■ **PROVIDED ENTRIES**
--*--

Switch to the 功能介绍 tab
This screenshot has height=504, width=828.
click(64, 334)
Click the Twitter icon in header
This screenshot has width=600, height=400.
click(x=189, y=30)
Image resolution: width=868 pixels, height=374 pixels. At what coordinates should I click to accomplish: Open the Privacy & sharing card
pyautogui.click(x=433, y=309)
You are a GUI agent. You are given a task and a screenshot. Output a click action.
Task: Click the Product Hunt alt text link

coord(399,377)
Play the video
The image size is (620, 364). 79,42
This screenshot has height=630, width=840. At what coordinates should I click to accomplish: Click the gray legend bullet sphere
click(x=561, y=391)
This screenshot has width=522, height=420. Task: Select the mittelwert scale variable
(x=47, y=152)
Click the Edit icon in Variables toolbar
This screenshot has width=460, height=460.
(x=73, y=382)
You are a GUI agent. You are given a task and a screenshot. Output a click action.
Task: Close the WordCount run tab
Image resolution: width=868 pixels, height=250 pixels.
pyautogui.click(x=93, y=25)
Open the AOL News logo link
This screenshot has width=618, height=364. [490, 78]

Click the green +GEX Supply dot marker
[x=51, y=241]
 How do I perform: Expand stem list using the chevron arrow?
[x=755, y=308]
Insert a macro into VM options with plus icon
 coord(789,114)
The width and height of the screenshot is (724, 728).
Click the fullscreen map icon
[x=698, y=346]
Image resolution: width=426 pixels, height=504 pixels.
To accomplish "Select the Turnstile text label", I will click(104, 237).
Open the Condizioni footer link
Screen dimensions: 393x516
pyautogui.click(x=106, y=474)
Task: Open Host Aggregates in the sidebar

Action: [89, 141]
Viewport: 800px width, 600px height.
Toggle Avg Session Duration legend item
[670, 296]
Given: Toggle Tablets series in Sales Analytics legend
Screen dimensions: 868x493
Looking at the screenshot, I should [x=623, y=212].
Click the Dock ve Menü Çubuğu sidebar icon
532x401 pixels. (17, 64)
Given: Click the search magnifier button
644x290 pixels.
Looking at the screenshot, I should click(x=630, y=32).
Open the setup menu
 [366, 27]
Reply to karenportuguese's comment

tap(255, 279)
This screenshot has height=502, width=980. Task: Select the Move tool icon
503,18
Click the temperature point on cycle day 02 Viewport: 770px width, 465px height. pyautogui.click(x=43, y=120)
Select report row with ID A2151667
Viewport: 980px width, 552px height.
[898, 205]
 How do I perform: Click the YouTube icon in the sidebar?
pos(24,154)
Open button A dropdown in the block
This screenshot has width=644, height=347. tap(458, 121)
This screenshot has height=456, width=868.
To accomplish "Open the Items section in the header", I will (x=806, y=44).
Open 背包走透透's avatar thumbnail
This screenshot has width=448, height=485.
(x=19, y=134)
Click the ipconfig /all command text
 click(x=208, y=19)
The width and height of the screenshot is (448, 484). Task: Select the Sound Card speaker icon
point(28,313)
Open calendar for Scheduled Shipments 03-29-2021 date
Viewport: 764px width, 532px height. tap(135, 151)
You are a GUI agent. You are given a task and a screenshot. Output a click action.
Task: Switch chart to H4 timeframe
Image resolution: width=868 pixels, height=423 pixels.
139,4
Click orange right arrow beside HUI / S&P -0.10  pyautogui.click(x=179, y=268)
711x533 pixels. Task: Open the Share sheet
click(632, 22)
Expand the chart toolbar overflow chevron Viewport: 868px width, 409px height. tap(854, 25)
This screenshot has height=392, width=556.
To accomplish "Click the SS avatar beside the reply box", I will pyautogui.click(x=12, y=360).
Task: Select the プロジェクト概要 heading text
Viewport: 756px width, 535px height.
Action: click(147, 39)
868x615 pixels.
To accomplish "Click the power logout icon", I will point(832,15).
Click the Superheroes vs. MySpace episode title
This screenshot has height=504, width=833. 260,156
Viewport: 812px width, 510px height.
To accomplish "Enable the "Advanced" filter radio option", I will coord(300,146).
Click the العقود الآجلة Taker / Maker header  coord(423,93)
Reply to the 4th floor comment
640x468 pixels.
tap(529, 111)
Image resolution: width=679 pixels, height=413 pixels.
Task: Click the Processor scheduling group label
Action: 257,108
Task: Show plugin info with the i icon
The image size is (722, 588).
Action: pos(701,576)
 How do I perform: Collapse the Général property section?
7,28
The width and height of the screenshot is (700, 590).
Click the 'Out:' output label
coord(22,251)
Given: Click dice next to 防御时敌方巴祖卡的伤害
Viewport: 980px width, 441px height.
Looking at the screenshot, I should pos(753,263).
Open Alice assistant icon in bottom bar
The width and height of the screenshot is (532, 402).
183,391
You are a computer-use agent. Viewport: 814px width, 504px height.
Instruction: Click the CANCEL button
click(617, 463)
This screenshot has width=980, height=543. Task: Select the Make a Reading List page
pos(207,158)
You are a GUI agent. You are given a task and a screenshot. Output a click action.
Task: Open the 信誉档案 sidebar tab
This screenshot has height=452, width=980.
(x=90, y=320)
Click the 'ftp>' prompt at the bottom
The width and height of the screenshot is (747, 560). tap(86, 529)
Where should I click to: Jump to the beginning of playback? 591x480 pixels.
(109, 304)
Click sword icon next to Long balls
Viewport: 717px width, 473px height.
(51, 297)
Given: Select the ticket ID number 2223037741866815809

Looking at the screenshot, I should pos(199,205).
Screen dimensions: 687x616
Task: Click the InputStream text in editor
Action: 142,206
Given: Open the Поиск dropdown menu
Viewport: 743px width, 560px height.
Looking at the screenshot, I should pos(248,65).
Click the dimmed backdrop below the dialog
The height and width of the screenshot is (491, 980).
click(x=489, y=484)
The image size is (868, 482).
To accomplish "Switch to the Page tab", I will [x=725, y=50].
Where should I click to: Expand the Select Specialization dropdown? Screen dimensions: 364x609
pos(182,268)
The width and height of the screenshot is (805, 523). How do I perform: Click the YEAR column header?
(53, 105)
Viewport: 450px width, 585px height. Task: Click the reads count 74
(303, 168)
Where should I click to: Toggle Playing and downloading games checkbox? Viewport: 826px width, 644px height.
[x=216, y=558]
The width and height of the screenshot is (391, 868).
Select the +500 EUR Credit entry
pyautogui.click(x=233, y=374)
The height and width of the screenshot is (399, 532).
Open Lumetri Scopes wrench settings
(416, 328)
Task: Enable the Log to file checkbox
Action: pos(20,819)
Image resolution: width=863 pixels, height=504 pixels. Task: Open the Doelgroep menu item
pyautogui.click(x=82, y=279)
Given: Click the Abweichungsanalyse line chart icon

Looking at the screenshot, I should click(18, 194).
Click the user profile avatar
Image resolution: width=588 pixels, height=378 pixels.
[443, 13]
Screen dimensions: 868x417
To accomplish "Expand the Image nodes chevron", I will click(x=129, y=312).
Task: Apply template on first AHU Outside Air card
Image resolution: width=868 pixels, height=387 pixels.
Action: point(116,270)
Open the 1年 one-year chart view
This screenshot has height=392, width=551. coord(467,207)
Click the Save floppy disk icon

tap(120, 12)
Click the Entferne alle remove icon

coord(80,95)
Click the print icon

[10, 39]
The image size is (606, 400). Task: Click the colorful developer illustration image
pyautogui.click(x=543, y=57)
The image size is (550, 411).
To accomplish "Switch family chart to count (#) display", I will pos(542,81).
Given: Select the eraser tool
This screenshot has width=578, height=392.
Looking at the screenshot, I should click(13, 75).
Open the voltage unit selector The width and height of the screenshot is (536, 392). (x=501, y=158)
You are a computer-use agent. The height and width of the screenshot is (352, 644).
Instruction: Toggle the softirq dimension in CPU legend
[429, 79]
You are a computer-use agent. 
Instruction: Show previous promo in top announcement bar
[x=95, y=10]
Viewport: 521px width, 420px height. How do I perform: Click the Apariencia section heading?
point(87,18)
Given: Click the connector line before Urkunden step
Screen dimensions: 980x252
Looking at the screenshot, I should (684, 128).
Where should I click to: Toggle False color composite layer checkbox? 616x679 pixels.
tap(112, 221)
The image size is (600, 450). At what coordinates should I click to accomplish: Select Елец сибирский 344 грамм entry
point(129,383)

--*--

■ **TASK PROMPT**
Using the data above, reproduce exactly the lines from the line that contains "Open Lumetri Scopes wrench settings" through the line that contains "Task: Apply template", including both.

■ **RESPONSE AREA**
Open Lumetri Scopes wrench settings
(416, 328)
Task: Enable the Log to file checkbox
Action: pos(20,819)
Image resolution: width=863 pixels, height=504 pixels. Task: Open the Doelgroep menu item
pyautogui.click(x=82, y=279)
Given: Click the Abweichungsanalyse line chart icon

Looking at the screenshot, I should click(18, 194).
Click the user profile avatar
Image resolution: width=588 pixels, height=378 pixels.
[443, 13]
Screen dimensions: 868x417
To accomplish "Expand the Image nodes chevron", I will click(x=129, y=312).
Task: Apply template on first AHU Outside Air card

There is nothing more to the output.